| What the exercise asks |
Please write back every entry exactly, character for character.

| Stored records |

┄┄┄┄┄┄

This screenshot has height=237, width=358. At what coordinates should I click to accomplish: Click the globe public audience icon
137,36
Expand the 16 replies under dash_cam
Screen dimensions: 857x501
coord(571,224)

┄┄┄┄┄┄

| Task solution |
This screenshot has height=237, width=358. At what coordinates should I click to accomplish: Click the globe public audience icon
137,36
Expand the 16 replies under dash_cam
Screen dimensions: 857x501
coord(571,224)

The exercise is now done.